La Casa Bianca starebbe valutando una revisione significativa del design delle portaerei statunitensi, spinta da richieste provenienti dal Presidente Donald Trump. Secondo fonti anonime citate dal Washington Post, l'obiettivo sarebbe quello di riportare le navi a un aspetto più simile a quello della Seconda Guerra Mondiale, con modifiche estetiche sostanziali.
Le Modifiche Proposte e i Rischi Finanziari
Nonostante la Casa Bianca non abbia ancora confermato ufficialmente l'intenzione di procedere, i funzionari che hanno parlato con i giornalisti del Post sottolineano la fattibilità tecnica di tali cambiamenti, seppur a un costo elevatissimo. Si stima che le modifiche necessarie potrebbero ammontare a miliardi di dollari. Questo include non solo il lavoro di costruzione e l'utilizzo di materiali differenti, ma anche il potenziale impatto sui tempi di consegna delle nuove navi, già notevolmente lunghi come dimostrato dalla costruzione della USS Gerald R. Ford, che ha richiesto 17 anni.
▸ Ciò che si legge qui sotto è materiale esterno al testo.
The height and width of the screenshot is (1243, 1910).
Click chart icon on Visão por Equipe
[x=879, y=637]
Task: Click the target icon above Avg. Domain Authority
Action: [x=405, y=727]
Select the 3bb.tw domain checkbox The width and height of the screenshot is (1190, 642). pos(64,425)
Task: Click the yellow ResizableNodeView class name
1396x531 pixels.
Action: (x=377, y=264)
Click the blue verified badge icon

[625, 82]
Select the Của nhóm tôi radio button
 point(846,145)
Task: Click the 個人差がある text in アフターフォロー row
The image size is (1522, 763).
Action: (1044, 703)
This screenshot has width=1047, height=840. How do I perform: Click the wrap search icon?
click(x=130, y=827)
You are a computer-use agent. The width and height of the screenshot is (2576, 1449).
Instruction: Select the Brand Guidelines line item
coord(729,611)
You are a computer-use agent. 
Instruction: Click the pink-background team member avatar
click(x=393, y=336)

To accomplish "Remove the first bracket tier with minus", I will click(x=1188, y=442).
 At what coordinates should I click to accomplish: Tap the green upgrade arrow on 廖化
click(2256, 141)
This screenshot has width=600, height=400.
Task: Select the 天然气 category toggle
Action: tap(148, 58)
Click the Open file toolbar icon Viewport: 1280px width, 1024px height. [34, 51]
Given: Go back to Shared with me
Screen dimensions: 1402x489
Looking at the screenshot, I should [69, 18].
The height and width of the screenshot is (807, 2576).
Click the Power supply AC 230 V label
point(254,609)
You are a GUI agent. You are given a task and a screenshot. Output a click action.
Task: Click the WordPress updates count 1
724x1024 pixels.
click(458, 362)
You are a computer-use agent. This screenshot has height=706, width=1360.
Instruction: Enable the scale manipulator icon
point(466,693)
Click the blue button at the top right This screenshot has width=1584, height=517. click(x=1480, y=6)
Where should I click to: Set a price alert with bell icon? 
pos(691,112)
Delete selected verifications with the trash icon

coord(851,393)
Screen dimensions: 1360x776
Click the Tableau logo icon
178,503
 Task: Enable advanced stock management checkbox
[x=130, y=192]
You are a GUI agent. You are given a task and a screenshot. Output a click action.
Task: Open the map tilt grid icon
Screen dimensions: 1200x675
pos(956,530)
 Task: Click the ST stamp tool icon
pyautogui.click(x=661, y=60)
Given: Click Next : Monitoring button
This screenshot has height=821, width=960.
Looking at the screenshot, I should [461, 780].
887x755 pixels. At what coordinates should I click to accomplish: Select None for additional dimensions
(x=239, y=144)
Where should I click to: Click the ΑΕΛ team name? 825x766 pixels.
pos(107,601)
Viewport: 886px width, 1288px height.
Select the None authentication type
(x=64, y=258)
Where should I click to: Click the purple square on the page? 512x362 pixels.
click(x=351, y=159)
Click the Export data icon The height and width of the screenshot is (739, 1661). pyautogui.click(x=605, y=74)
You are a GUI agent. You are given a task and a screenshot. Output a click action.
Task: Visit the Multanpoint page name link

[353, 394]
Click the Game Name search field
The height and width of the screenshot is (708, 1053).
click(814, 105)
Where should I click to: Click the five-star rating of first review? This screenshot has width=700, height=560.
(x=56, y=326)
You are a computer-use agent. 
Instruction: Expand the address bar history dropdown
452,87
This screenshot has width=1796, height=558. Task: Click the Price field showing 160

La decisione di modificare la disposizione dell'isola di controllo, attualmente progettata per ottimizzare lo spazio per i velivoli e ridurre il rischio di turbolenze durante l'atterraggio, sarebbe stata motivata da considerazioni pratiche legate all'efficienza e alla sicurezza. Tuttavia, questa modifica avrebbe annullato i vantaggi funzionali precedentemente ottenuti, rendendo obsolete le scelte progettuali originali.
L’iniziativa solleva interrogativi sull’orientamento strategico della Marina statunitense e sul rapporto tra desideri politici e necessità operative. La spesa elevata per un progetto di questo tipo potrebbe sottrarre risorse ad altre aree cruciali del budget militare.